Poursuivez la déclaration de la sénatrice Joan Fraser sur la situation d'Omar Khadr, en reprenant juste après sa dernière phrase.

Bloc de texte —
* * *
Déclaration faite le 12 juillet 2010 par la sénatrice Joan Fraser
L'honorable Joan Fraser :
Honorables sénateurs, je me demande si nous ne pourrions pas revenir à la question de la situation d'Omar Khadr.
Madame le leader du gouvernement au Sénat a déclaré, à juste titre, qu'elle ne ferait aucun commentaire sur une affaire dont sont saisis les tribunaux. De toute évidence, personne ne conteste le droit du gouvernement d'en appeler d'une décision judiciaire en vertu de la loi. Ce n'est pas de cela que je parle.
J'interroge madame le leader au sujet de la politique du gouvernement dans le dossier de M. Khadr et non au sujet de ses obligations juridiques. M. Khadr est le dernier citoyen d'un pays démocratique à rester coincé à Guantanamo, le dernier citoyen d'un pays démocratique dont le gouvernement n'a pas jugé approprié de le rapatrier et de le juger dans son propre système judiciaire.
* * *
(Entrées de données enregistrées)
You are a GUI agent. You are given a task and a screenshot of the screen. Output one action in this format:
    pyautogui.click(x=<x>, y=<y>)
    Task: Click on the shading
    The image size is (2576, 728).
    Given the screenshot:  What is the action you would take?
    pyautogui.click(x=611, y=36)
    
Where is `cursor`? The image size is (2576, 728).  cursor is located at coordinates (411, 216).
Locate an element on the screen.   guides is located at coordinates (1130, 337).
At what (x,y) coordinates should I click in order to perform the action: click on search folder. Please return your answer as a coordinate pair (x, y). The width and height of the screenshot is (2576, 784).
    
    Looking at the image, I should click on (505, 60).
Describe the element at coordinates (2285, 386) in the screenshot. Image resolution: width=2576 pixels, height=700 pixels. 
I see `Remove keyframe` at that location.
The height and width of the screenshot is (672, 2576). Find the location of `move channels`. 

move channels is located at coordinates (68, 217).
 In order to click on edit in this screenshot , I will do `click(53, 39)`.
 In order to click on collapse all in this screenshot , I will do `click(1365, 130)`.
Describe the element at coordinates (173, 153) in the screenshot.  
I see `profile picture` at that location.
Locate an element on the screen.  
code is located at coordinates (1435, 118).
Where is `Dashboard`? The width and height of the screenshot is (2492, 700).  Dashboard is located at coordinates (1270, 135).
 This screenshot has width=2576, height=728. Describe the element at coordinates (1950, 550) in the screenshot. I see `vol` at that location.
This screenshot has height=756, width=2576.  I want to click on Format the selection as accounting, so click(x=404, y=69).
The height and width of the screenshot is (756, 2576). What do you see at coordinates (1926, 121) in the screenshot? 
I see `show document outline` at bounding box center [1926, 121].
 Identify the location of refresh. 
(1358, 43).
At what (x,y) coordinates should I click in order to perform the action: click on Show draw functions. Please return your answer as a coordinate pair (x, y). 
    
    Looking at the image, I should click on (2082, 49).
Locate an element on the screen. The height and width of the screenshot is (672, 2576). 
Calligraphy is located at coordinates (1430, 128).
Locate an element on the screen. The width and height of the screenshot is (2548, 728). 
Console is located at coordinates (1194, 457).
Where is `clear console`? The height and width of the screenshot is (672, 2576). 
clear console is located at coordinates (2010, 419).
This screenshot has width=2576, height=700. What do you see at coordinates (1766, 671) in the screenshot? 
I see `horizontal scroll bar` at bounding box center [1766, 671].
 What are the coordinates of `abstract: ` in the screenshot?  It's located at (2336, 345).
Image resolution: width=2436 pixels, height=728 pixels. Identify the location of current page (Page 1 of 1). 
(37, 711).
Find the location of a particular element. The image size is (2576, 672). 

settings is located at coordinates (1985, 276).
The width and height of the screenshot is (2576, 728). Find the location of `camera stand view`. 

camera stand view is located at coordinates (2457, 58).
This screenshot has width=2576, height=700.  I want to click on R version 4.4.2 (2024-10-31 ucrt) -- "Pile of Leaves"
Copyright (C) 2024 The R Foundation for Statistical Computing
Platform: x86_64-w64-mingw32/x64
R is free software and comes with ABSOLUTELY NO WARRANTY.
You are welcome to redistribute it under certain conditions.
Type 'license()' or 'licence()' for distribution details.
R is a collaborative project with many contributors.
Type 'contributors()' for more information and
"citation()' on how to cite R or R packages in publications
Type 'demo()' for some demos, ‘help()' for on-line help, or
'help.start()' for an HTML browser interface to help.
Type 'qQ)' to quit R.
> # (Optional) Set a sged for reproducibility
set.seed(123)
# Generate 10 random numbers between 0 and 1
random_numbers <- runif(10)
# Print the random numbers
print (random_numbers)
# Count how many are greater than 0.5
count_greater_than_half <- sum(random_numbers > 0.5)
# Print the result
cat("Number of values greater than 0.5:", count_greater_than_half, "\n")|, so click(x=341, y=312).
* * *
Réponse —
À force d'entendre les réponses du leader du gouvernement au Sénat au fil des ans aux questions portant sur M. Khadr, j'en suis venue à croire que le gouvernement est totalement indifférent au sort d'un citoyen canadien qui est devenu un enfant soldat sous l'influence d'une famille qu'on pourrait qualifier d'unique.
Serait-il juste de dire que l'Ottawa Sun, dans son édition d'aujourd'hui, a bien résumé la position du gouvernement à l'égard de M. Khadr, en lui conseillant de façon tout à fait élégante de « l'envoyer au diable »?